In diesem Fall generiert die Spardosen-GmbH nach fünf Jahren erst ab einer Investition von ca. 114 T€ die Liquidität, die auch dem Privatanleger zur Wiederanlage zur Verfügung stehen würde. Die weitere Steuerbelastung durch eine Ausschüttung an den Gesellschafter ist hier noch gar nicht eingerechnet und würde für die Spardosen-GmbH auch klar negativ ausfallen. Denn nach einer Vollausschüttung durch die Spardosen-GmbH hätte der Gesellschafter am Ende ca. 11 T€ weniger in der Tasche als der Privatanleger ohne Spardosen-GmbH (= 32 T€ ./. 43 T€, s. nachfolgende Berechnung).
Beträgt das Anfangs-Depotvolumen hingegen 1 Mio. €, beläuft sich der Liquiditätsvorteil auf Ebene der Spardosen-GmbH unter sonst gleichen Bedingungen nach fünf Jahren schon auf rund 85 T€ (= 454 T€ ./. 369 T€, s. nachfolgende Berechnung). Doch auch hier zeigt sich, dass bei einer Vollausschüttung am Ende ca. 34 T€ weniger bleiben als beim Privatanleger ohne Spardosen-GmbH (= 335 T€ ./. 369 T€, s. nachfolgende Berechnung).
Interpretation der Modell-Rechnung
Die Modell-Rechnung verdeutlicht, dass sich die Spardosen-GmbH bei einer kurz- bis mittelfristigen Anlagedauer und einer Vollausschüttung nicht lohnt, da die Nach-Steuer-Liquidität in der Gesamtschau u.a. durch die höheren Verwaltungskosten negativ beeinflusst wird. Zudem ist die kumulierte Gesamtsteuerbelastung bei einer Vollausschüttung nicht günstiger als die Abgeltungsteuer beim Privatanleger.
Die Modell-Rechnung zeigt allerdings auch, dass die Spardosen-GmbH einen Thesaurierungsvorteil gegenüber dem Privatanleger hat, d.h. ohne eine nachgelagerte Gewinnausschüttung stehen höhere Beträge zur Wiederanlage zur Verfügung. Die darauf entfallende Steuerlast ist nicht gespart, sondern nur aufgeschoben, solange die Mehr-Gewinne nicht ausgeschüttet werden.
Damit das zum Vorteil des Anlegers genutzt werden kann, muss die Depotgröße sehr groß sein und die thesaurierten Mehr-Gewinne müssen über einen sehr langfristigen Anlagehorizont konsequent wieder angelegt werden. Je höher die Rendite, desto besser. Nur dann können durch den Zinseszinseffekt auf GmbH-Ebene gewaltige Vermögenszuwächse erzielt werden, die langfristig zu einer Outperformance gegenüber dem Privatanleger führen.

**Bereitgestelltes Material**
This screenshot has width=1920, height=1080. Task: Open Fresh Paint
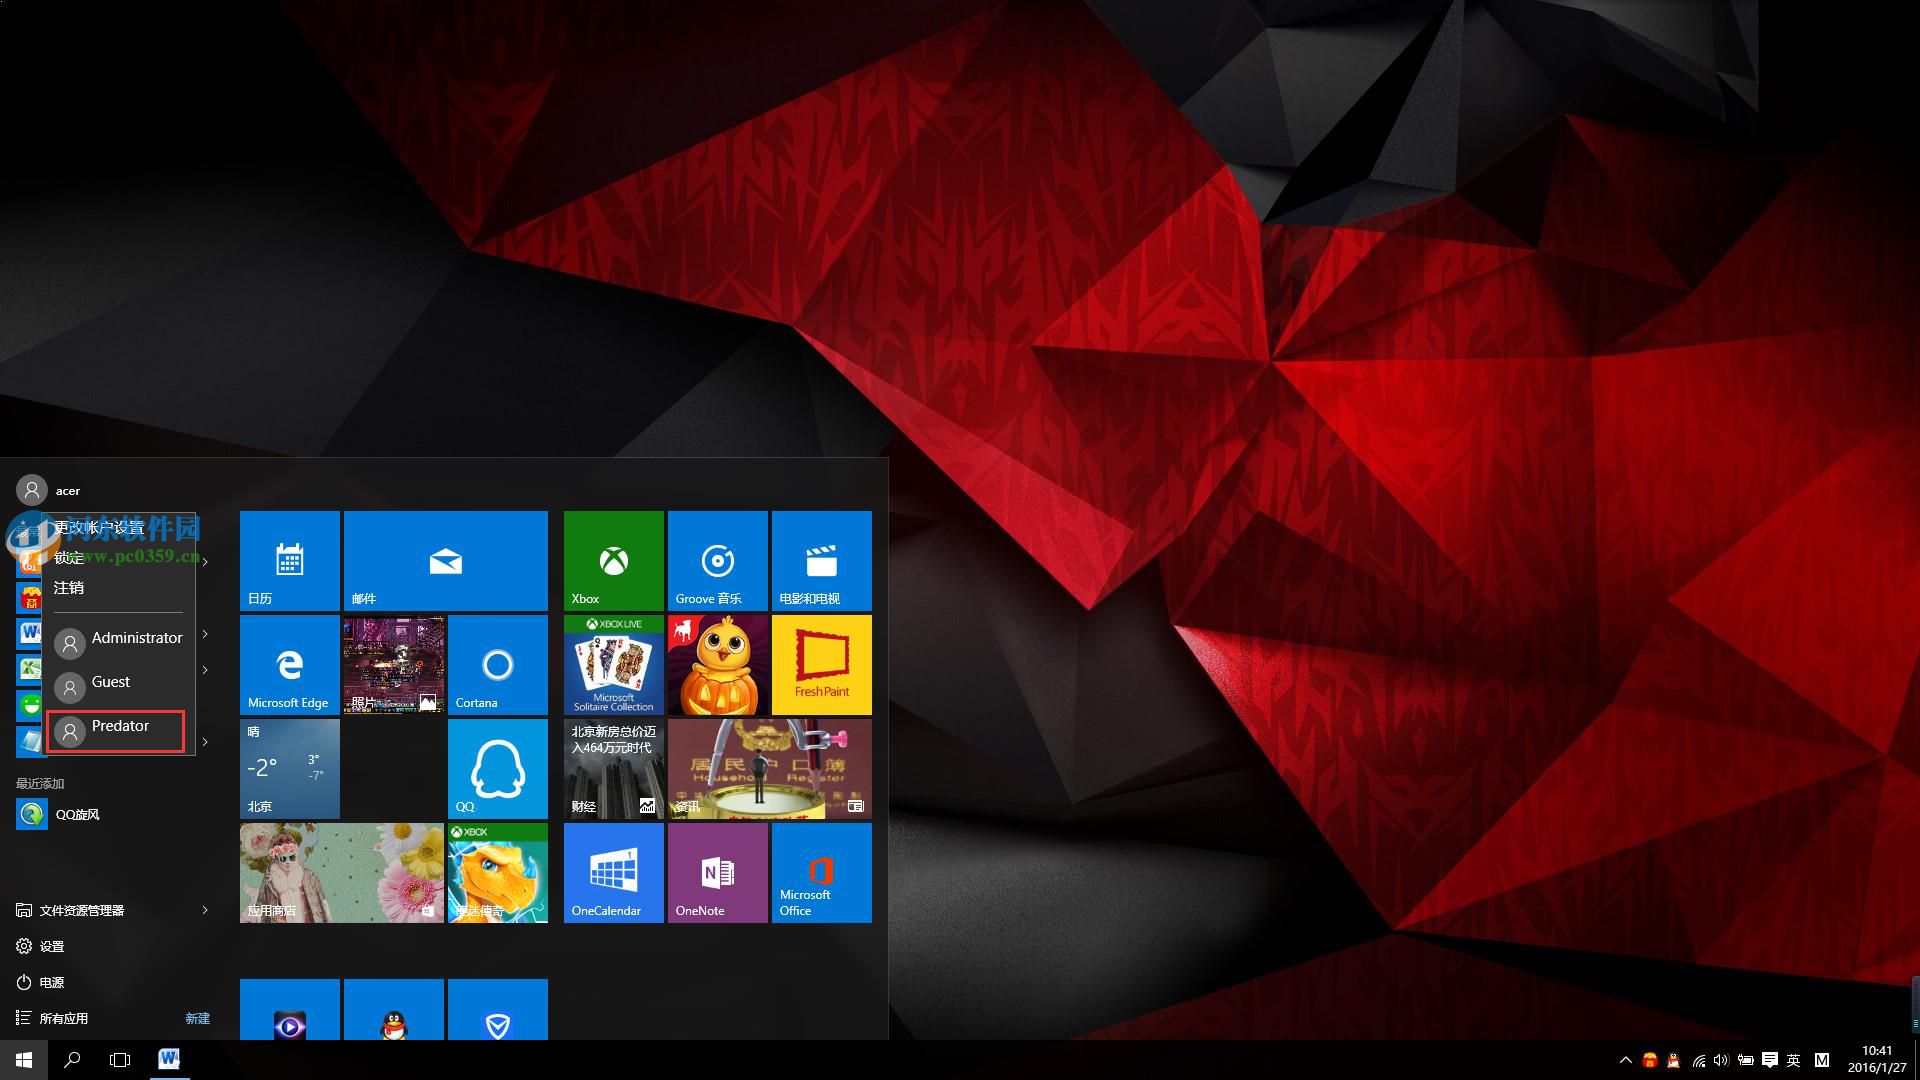point(820,664)
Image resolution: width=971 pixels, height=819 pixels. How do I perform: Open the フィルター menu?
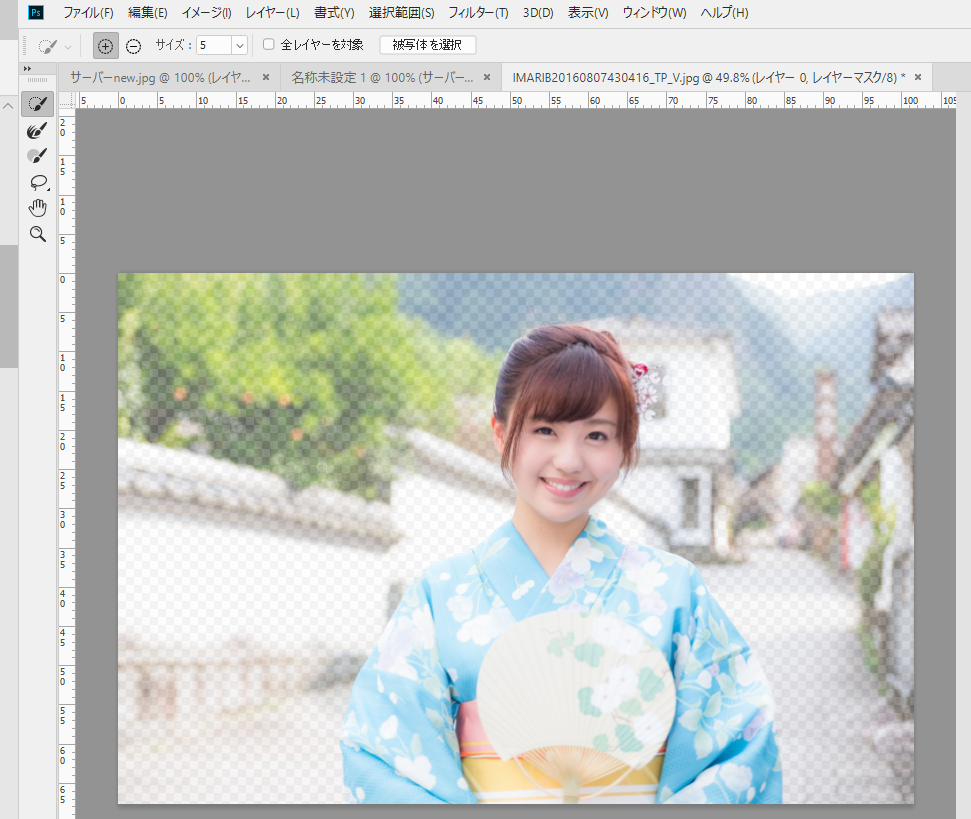(x=479, y=12)
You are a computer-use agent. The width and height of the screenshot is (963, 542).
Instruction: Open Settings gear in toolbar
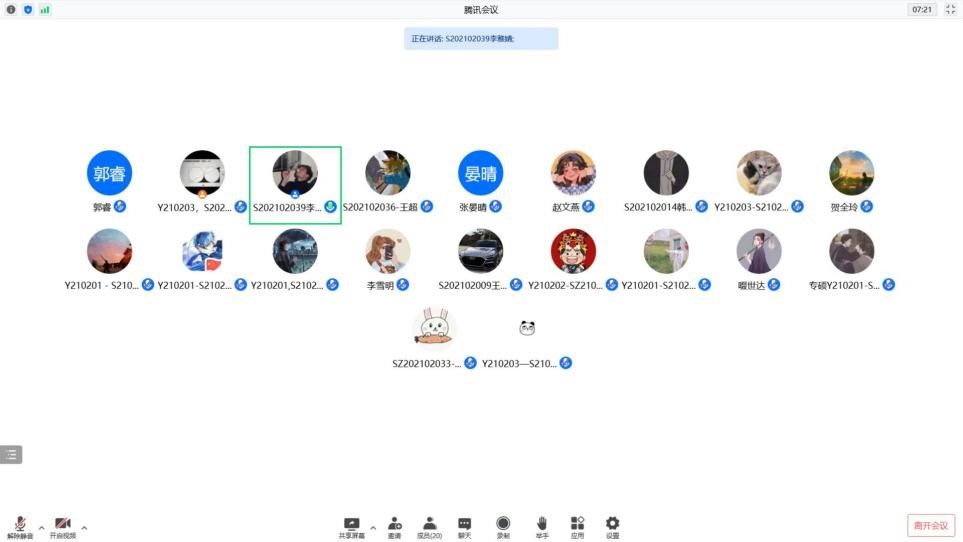click(x=612, y=524)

**Aufgabenliste**
- 1) Beantworten Sie bitte diese Fragen zum Auszug über die Spardosen-GmbH:
(a) Wie hoch ist der Liquiditätsvorteil auf Ebene der Spardosen-GmbH nach fünf Jahren bei einem Anfangs-Depotvolumen von 1 Mio. €?
(b) Welche Kosten werden als ein Grund dafür genannt, dass die Nach-Steuer-Liquidität negativ beeinflusst wird?
(c) Was gilt für die Steuerlast auf die Mehr-Gewinne, solange diese nicht ausgeschüttet werden?
- 2) Schreiben Sie den Auszug über die Spardosen-GmbH im Anschluss an seinen letzten Satz weiter.

**Lösungen im Überblick**
- 1)
(a) Rund 85 T€ (= 454 T€ ./. 369 T€).
(b) Die höheren Verwaltungskosten.
(c) Sie ist nicht gespart, sondern nur aufgeschoben.

- 2)
Modifikation der Modell-Rechnung
Wir verfeinern diese Modell-Rechnung nun wie folgt: Alle Rahmenbedingungen sind identisch, nur erfolgt eine Reinvestition des Gewinns bzw. der Kapitalerträge nach Steuern zum 01.01. des Folgejahres. Der reinvestierte Betrag generiert ab dem Anlagejahr ebenfalls 10% Rendite p.a., wovon 8% auf Kursgewinne und 2% auf Dividenden entfallen. Die gesamte Anlagedauer beträgt 15 Jahre, wobei das Depot alle fünf Jahre einmal vollständig abverkauft und reinvestiert wird. Im Jahr 15 erfolgt eine Vollausschüttung an den Gesellschafter.
In dieser Variante muss die Aktieninvestition mindestens rund 3,1 Mio. € betragen, damit bei einer Vollausschüttung im Jahr 15 die Netto-Liquidität beim Gesellschafter derselben Liquidität beim Privatanleger ohne Spardosen-GmbH entspricht. Erst wenn der Anlagebetrag höher ist, entsteht im Vergleich zum Privatanleger auch nach einer Vollausschüttung ein echter – wenn auch nur geringer – Liquiditätsvorteil beim Gesellschafter.
Geringfügige Änderungen bei der Zusammensetzung oder Höhe der Rendite können ganz erhebliche Auswirkungen darauf haben, wann sich die Spardosen-GmbH für Aktien lohnt. Beträgt die Rendite zwar 10% p.a., entfällt sie aber zu 9% auf Kursgewinne und nur zu 1% auf Dividenden, lohnt sich die Spardosen-GmbH in diesem Modell bereits ab einem Anlagebetrag von rund 520 T€.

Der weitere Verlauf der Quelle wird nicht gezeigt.